Editors of some of the world's leading medical journals are banding together to demand that researchers register key information on their clinical trials in a central public registry.

In a joint editorial, members of the International Committee of Medical Journal Editors (ICMJE)—which includes the editors of the Journal of the American Medical Association, The Lancet and The New England Journal of Medicine-say that only trials entered in such a public registry will be considered for publication in their respective journals.

This registry should be free, electronically searchable, and easily accessed by the public. Descriptions of each trial should include clear, meaningful information as to the treatment under study, the editors added.

The editorial, published on the Web sites of all 11 ICMJE journal members, reiterates a previous call for more open disclosure first made in a joint editorial published in 2004.

"Our first editorial was a wake-up call for researchers, trial authors and sponsors, says Dr. Harold Sox, editor of the Annals of Internal Medicine. "This editorial reaffirms our intent and tells researchers what they must do to meet our requirements for editorial review and subsequent publication."

Better Accountability

The ICMJE call for better accountability of clinical trials was supported by Dr. David J. Kupfer, chairman of the department of psychiatry at the University of Pittsburgh School of Medicine. He says that researchers need to be more rigorous in how they design, conduct and report clinical trials to avoid confusing and unnecessarily alarming the public.

"What is a risk? What is a risk factor? Are all risk factors equal? What is the threshold for true clinical significance? The general public can't be expected to understand these questions, let alone know the answers. Yet, ultimately, they are the ones who are most affected by journal articles, Kupfer says.

Published studies are interpreted by the news media, clinicians and policy makers as calls to action, he says. Then, months or years later, the results of these same studies are often refuted or challenged by subsequent research.

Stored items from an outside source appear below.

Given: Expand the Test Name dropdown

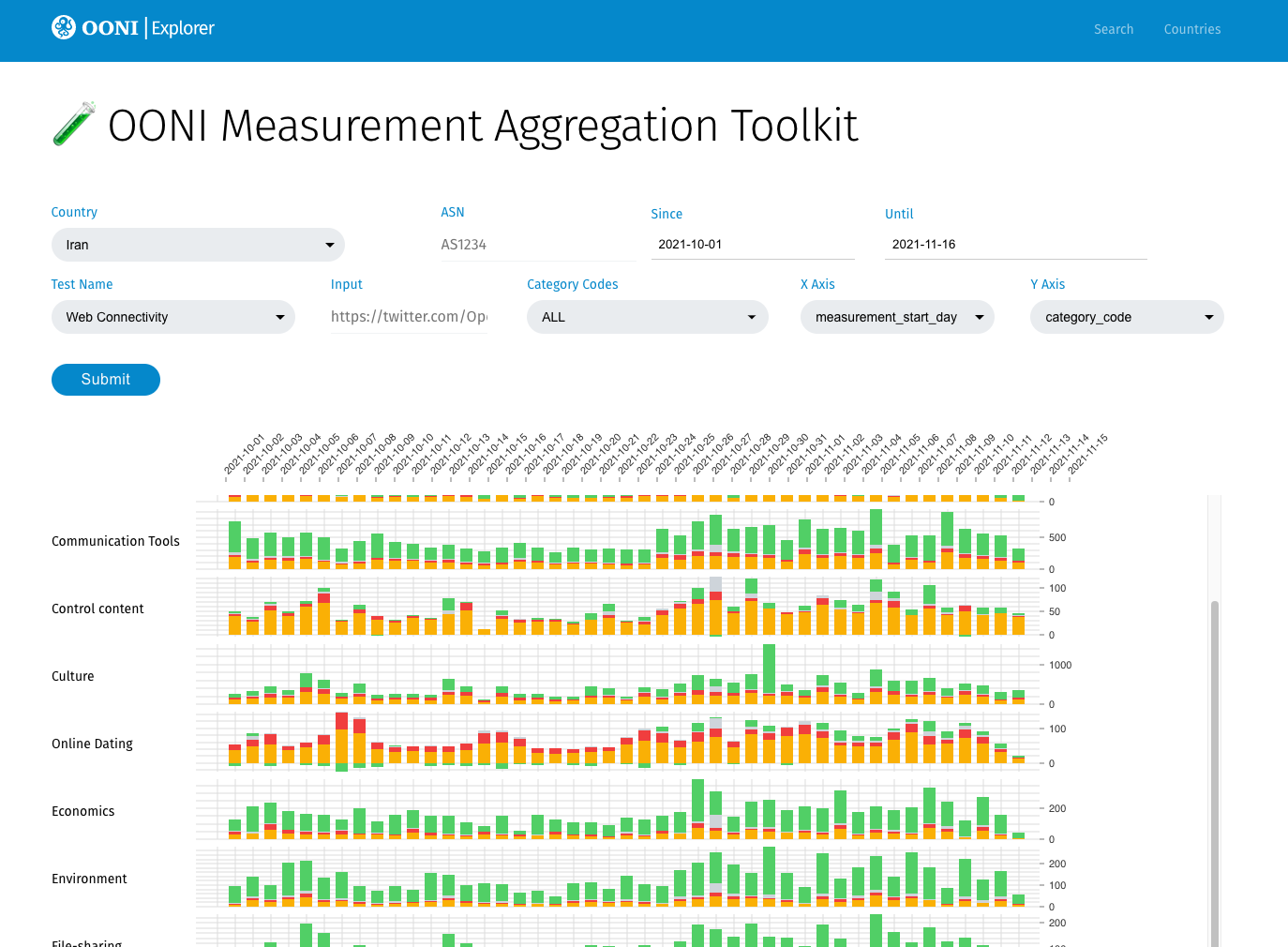Looking at the screenshot, I should coord(172,317).
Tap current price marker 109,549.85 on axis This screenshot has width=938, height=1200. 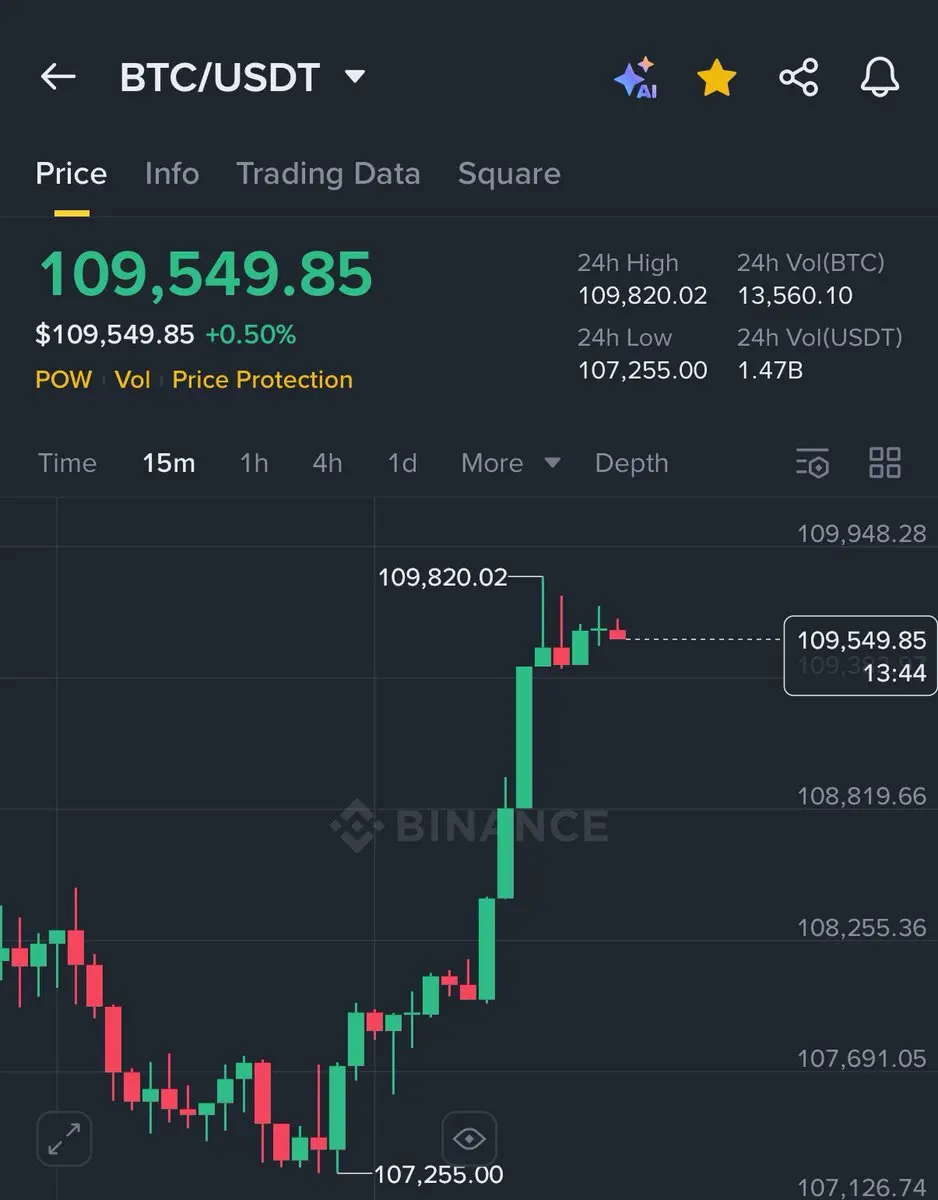tap(861, 655)
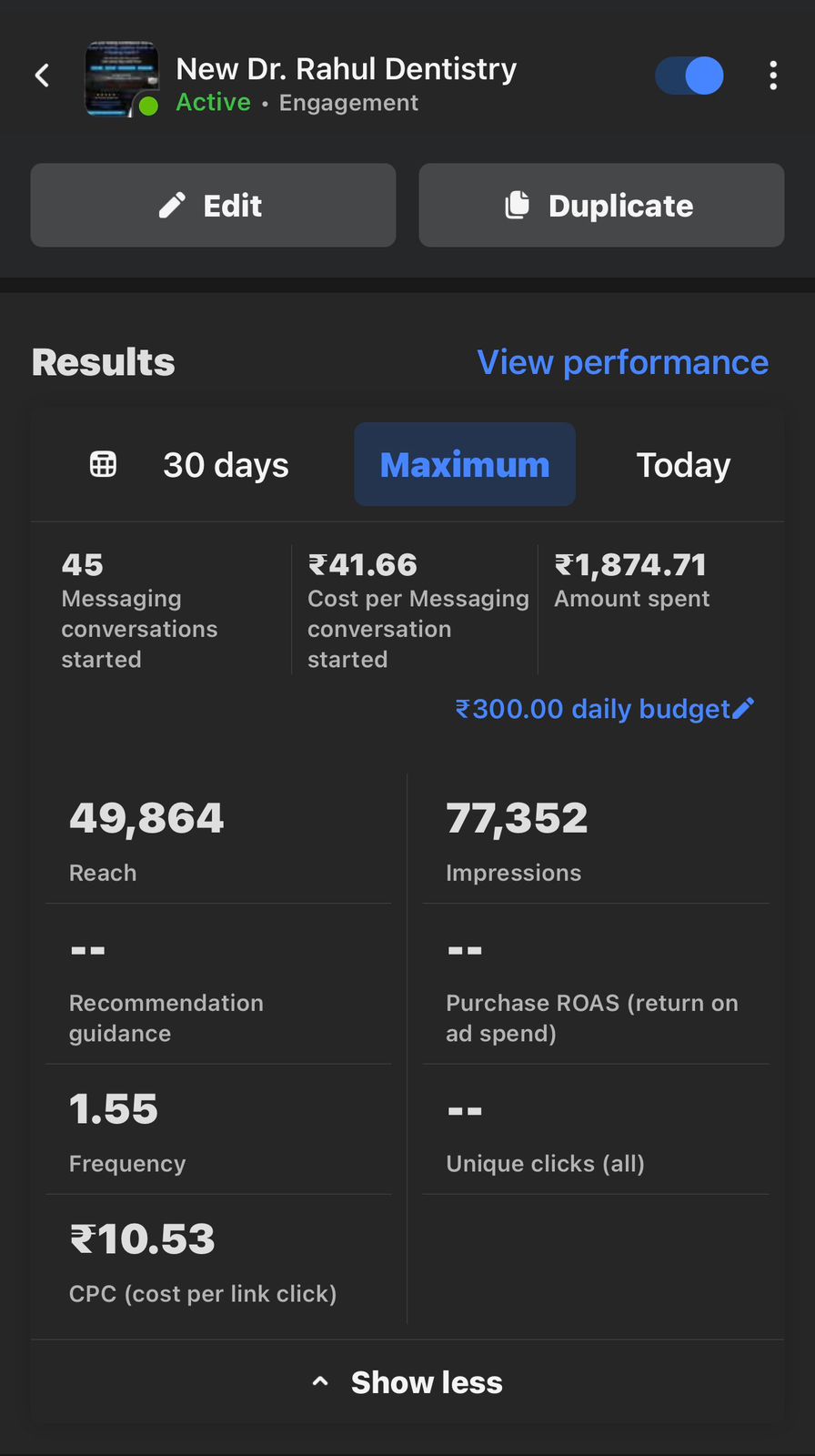
Task: Switch to the Today tab
Action: 683,465
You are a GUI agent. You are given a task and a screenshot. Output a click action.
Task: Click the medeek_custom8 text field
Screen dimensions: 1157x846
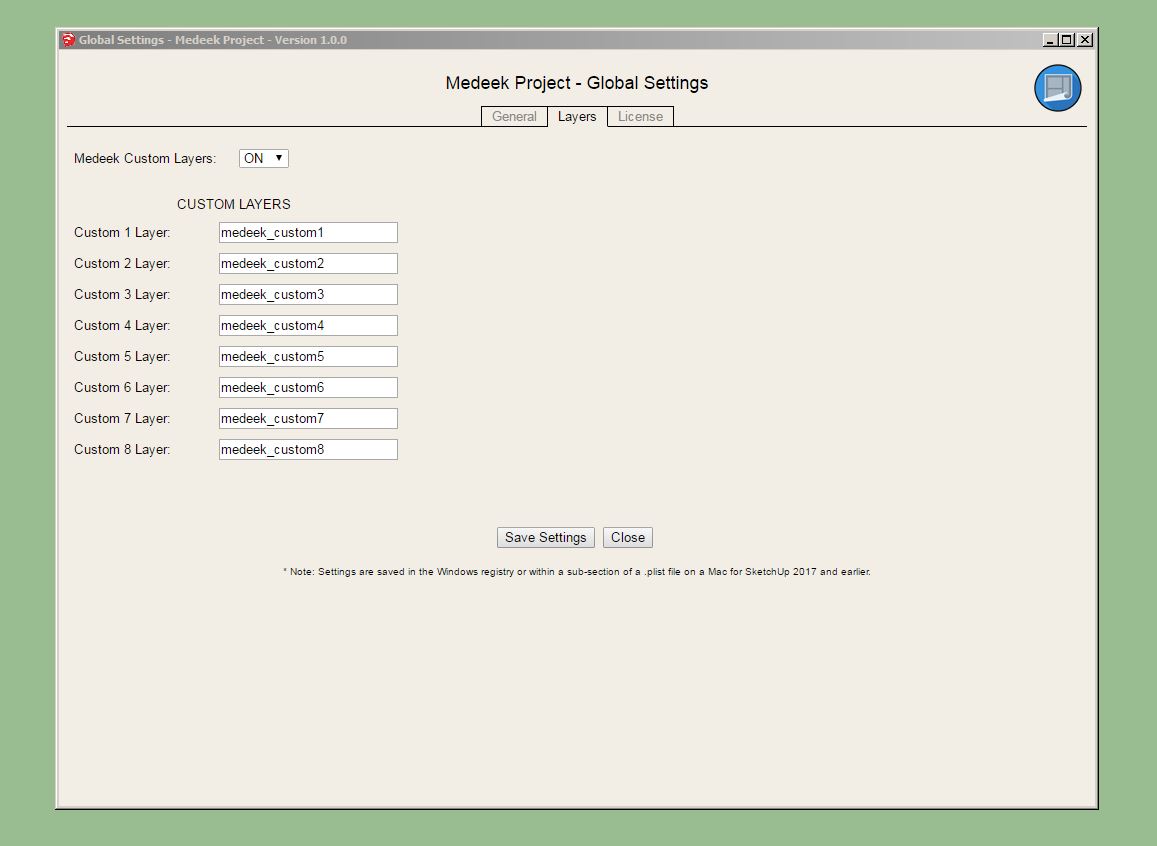pos(308,450)
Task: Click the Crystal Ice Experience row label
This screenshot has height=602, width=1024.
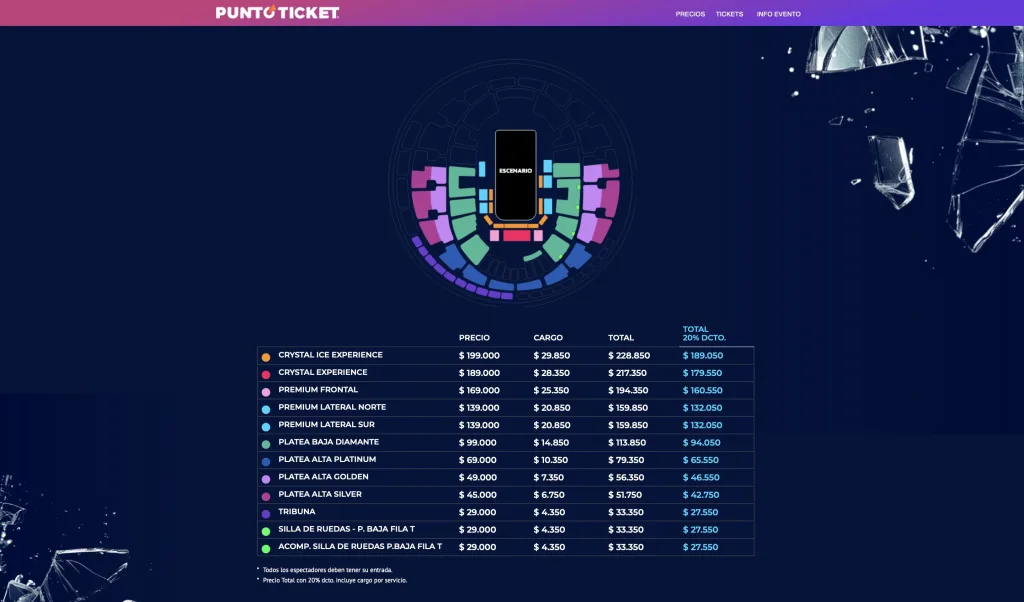Action: (330, 355)
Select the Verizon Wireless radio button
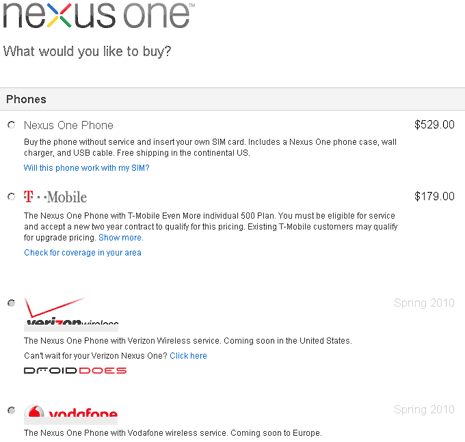465x442 pixels. click(x=11, y=303)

As an example of potential confusion caused by published studies, Kupfer points to the major news story of studies that linked antidepressants to an increased suicide risk in children and teens.

These studies, which received much attention from the press, overestimated the risk and underestimated the benefit of prescribing antidepressants to children and teens," Kupfer says.

"But clinicians and parents alike were at a loss to understand [the studies'] meaning."

"We have a responsibility to the general public, who on a daily basis hear about new findings or ways to reduce risks of disease that are extrapolated from a study and then reported by the media. But too often, these reports are confusing or include data taken out of context and offer conflicting information about what puts us at risk for diseases," he says.